EXERCISE DIRECTIONS:
A faithful retyping of every entry below is wanted, with images left out.

***

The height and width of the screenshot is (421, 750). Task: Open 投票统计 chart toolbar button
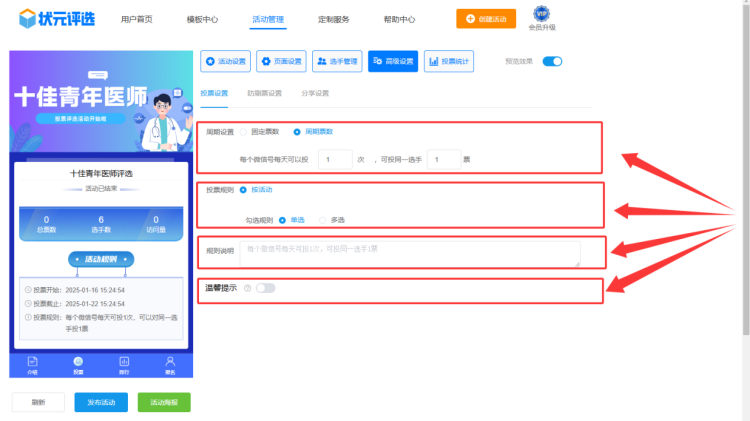pyautogui.click(x=449, y=61)
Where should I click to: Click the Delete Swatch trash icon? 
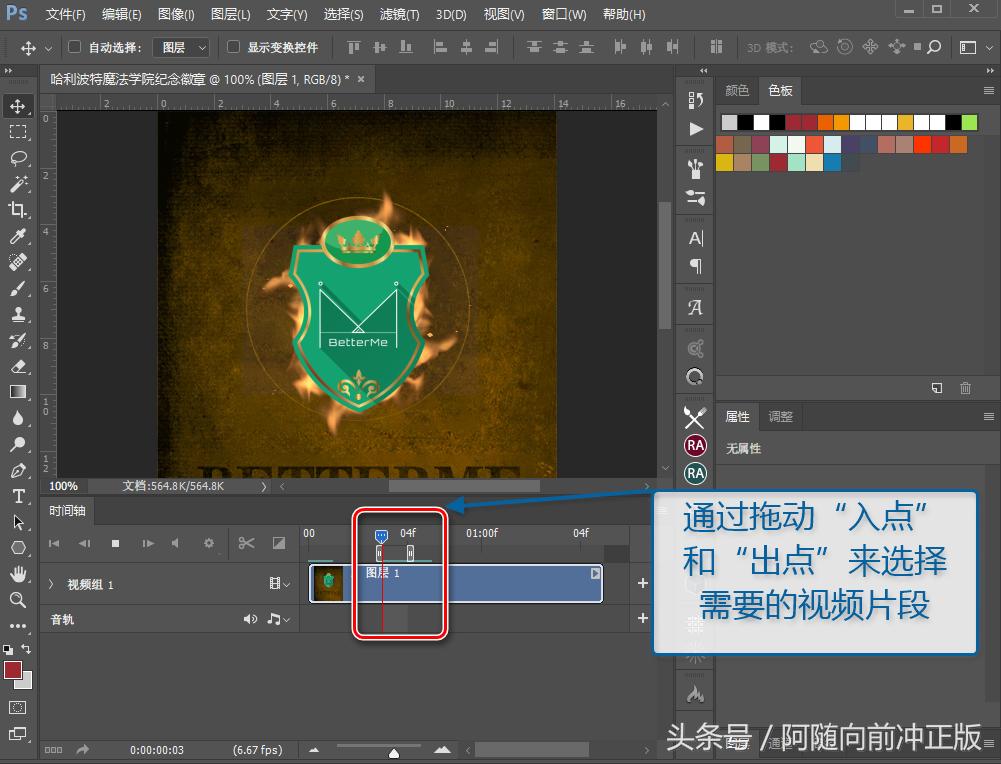(965, 388)
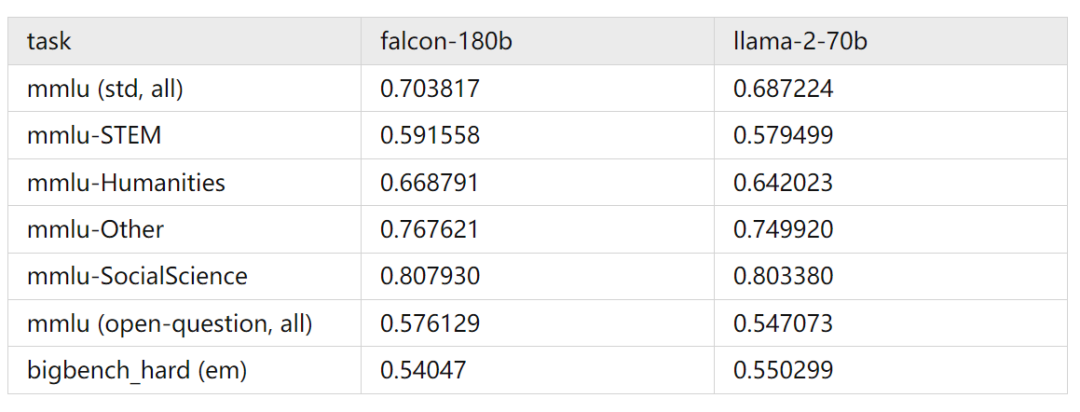Click the "mmlu-SocialScience" task cell
The height and width of the screenshot is (412, 1080).
tap(137, 276)
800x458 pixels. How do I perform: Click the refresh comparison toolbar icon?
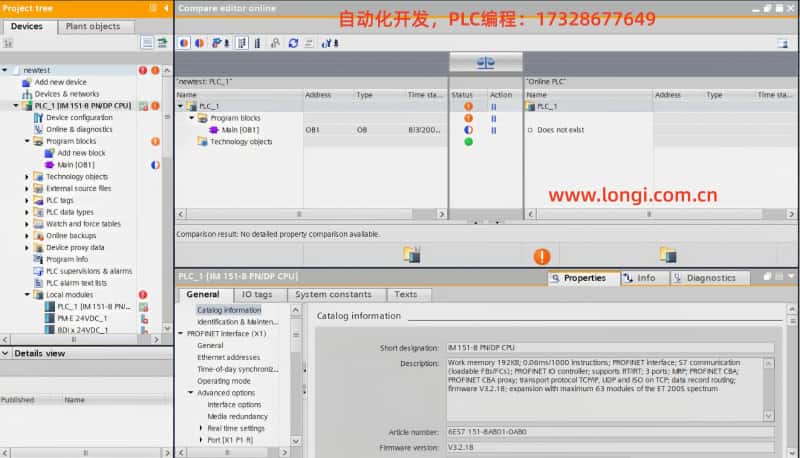(x=293, y=43)

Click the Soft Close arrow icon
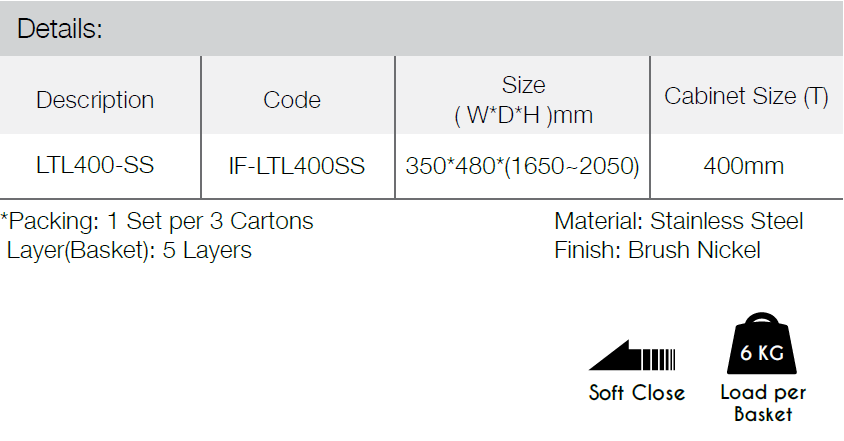point(632,355)
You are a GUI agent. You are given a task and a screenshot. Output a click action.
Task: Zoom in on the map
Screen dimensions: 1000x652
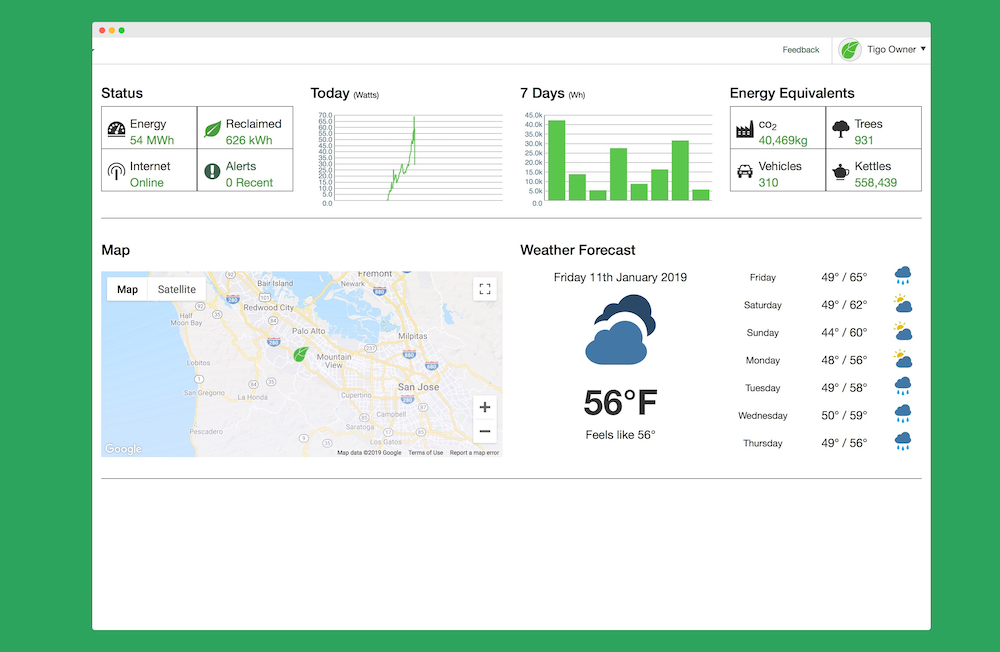485,407
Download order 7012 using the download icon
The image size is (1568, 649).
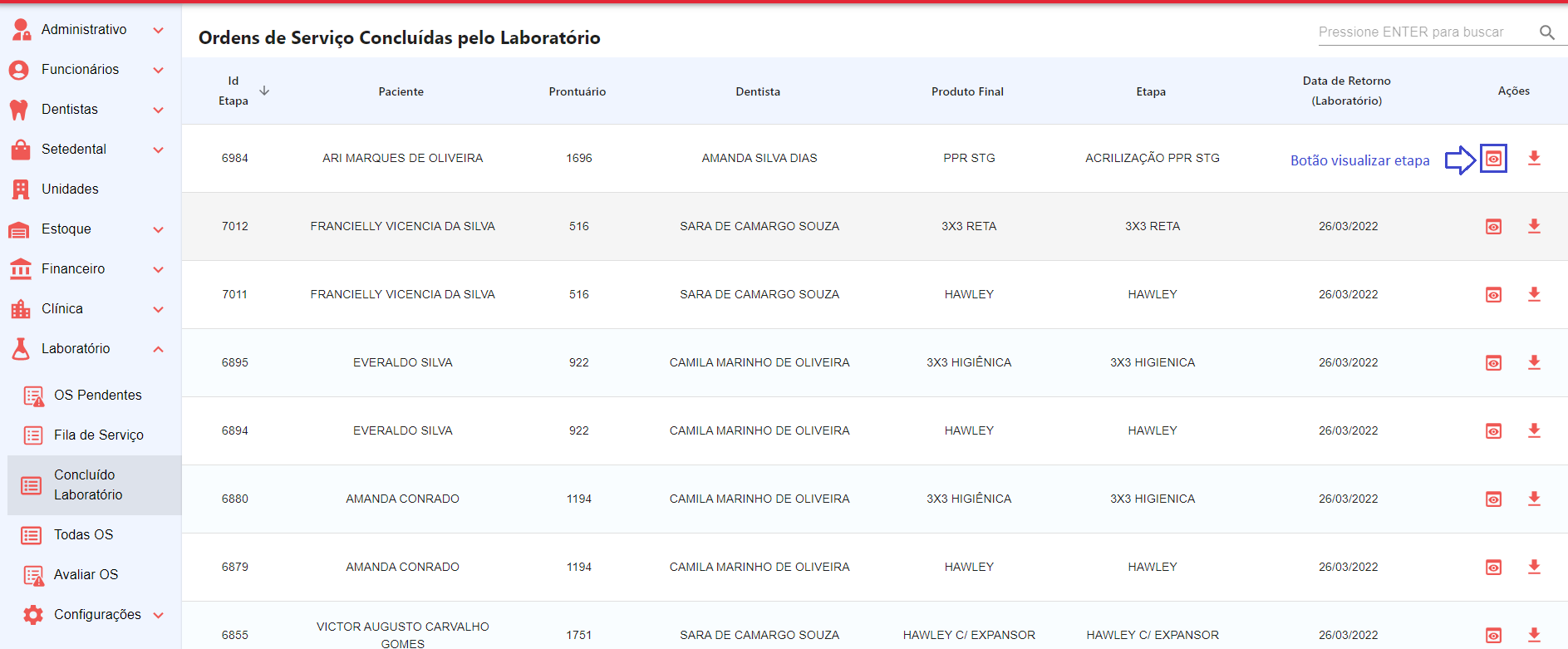coord(1534,226)
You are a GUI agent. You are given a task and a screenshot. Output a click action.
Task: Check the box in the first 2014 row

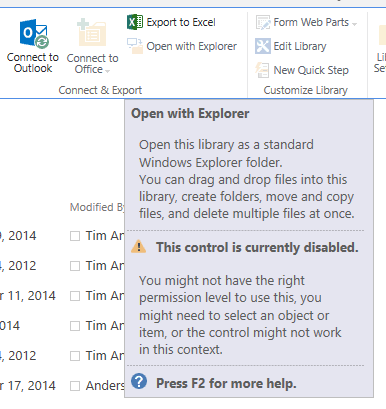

***

SOLVED PROBLEM:
The height and width of the screenshot is (421, 750). Task: Open 投票统计 chart toolbar button
pyautogui.click(x=449, y=61)
Where should I click to: Click the Delete Swatch trash icon? 
(965, 388)
Click the "mmlu-SocialScience" task cell
The height and width of the screenshot is (412, 1080).
tap(137, 276)
800x458 pixels. How do I perform: Click the refresh comparison toolbar icon?
(x=293, y=43)

Click the Soft Close arrow icon
point(632,355)
You are a GUI agent. You are given a task and a screenshot. Output a click action.
Task: Zoom in on the map
Screen dimensions: 1000x652
485,407
Download order 7012 using the download icon
The image size is (1568, 649).
coord(1534,226)
You are a GUI agent. You are given a task and a screenshot. Output a click action.
Task: Check the box in the first 2014 row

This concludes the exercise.